>>>
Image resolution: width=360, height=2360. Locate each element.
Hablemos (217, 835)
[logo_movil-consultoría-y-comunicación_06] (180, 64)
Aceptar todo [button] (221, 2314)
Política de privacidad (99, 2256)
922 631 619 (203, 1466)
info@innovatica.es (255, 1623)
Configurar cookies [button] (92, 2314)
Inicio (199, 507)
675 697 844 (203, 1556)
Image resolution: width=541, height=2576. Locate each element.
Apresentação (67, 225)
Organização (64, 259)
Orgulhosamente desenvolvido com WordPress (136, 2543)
<<<
For each line of the entries that contains the word "Image", make a copy.

## RESPONSE TO THE TASK
Image resolution: width=360, height=2360. Locate each element.
Image resolution: width=541, height=2576. Locate each element.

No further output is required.